Un bénévolat ici et ailleurs
« En octobre 2018, je me suis rendue en tant que bénévole dans un camp de réfugiés somaliens au Kenya avec une organisation non gouvernementale italienne dont l’objectif était d’instaurer un état de symbiose parmi les malades atteints du sida », raconte Sara. Suite à ce voyage qui a duré 15 jours, elle a ressenti de l’engouement pour ce genre d’initiatives. Elle participe ensuite à des événements ayant un rapport avec le développement en Afrique, et ce, pour avoir la capacité de mieux répondre aux attentes et besoins des gens qui mènent des conditions de vie difficiles. « J’ai participé à des ateliers de développement et j’ai eu l’occasion de rencontrer des fondateurs d’associations en Afrique. J’ai gardé les coordonnées des personnes pouvant m’aider à entamer le pas et m’expliquer comment réduire au plus bas le risque d’échec d’une mission dont j’ai toujours rêvé d’être l’acteur principal en trouvant les moyens efficaces pour améliorer la vie des gens », raconte-t-elle.
Mais le jour où Sara a fait savoir à son entourage qu’elle s’apprêtait à s’envoler pour le Kenya afin d’accomplir une mission, celle d’aider les populations défavorisées en leur fournissant des services vitaux, elle fut traitée de folle. « Comment une jeune fille peut-elle envisager de se rendre seule dans un pays où il n’y a aucune garantie de sécurité ? », Sara a entendu ces propos tant de fois! Mais cela ne l’a pas dissuadée. « J’ai habité au Westlands à Nairobi où j’ai loué une chambre et vécu en cohabitation avec une famille égyptienne. Le choix idéal pour garantir ma sécurité, éviter de vivre seule et réduire le coût du loyer », se souvient-elle.
L’aventure kényane
Sara a contribué à la construction d’une dizaine de puits à Kisumu, au Kenya.
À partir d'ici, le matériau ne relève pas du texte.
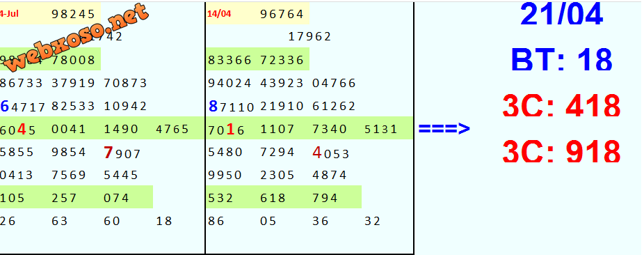Image resolution: width=644 pixels, height=255 pixels.
Task: Select cell 64717 with blue 6
Action: pos(22,107)
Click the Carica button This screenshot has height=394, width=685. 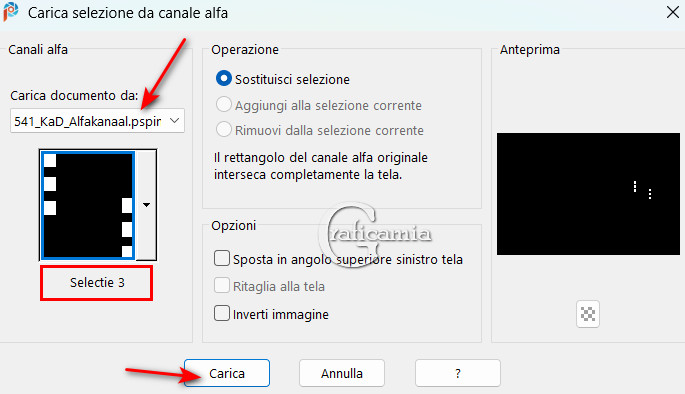(227, 373)
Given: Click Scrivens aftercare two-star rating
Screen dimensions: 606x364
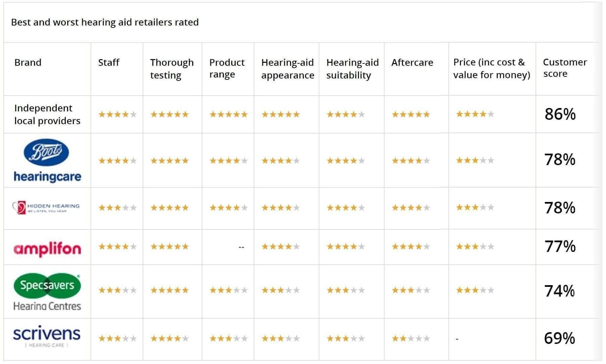Looking at the screenshot, I should 411,339.
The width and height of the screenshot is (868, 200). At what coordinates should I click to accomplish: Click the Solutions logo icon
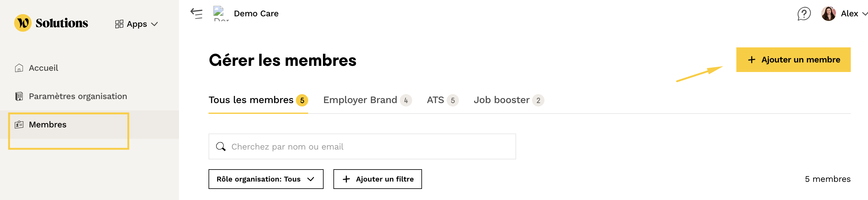tap(23, 23)
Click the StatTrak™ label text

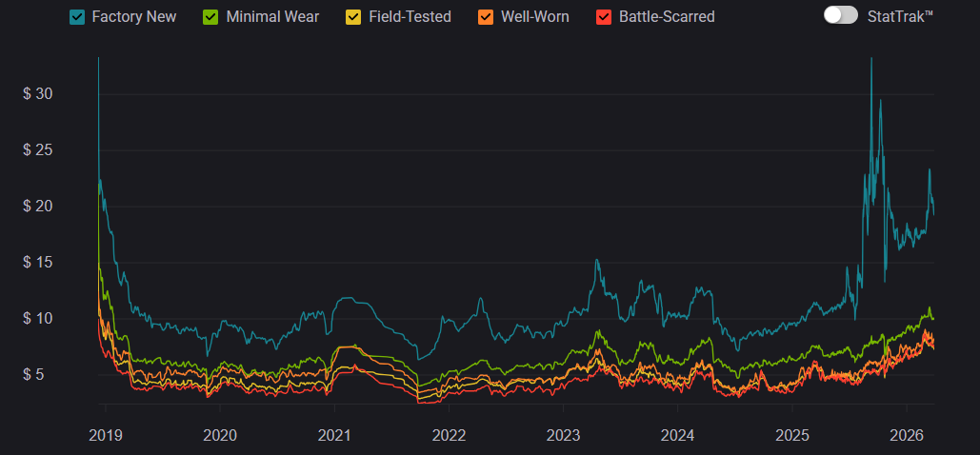pos(900,16)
Pour éviter les frais supplémentaires, Sara a mis de côté son confort afin d’épargner la moindre somme d’argent pour mener à bien son projet et garantir aux populations défavorisées certains services vitaux. Etre active et sociable a permis à Sara d’avoir un réseau d’amis et d’être soutenue financièrement. « Le fait de collecter des dons pour les actions caritatives est une chose normale pour mes amis. Avant de partir au Kenya, j’ai ouvert un groupe WhatsApp de donateurs et mes amis ont agrandi ce cercle. Des dizaines de personnes sont venues s’ajouter et ont contribué à la mise en oeuvre de divers programmes, tels que creusement et forage de puits, alimentation et interventions chirurgicales », ajoute Sara.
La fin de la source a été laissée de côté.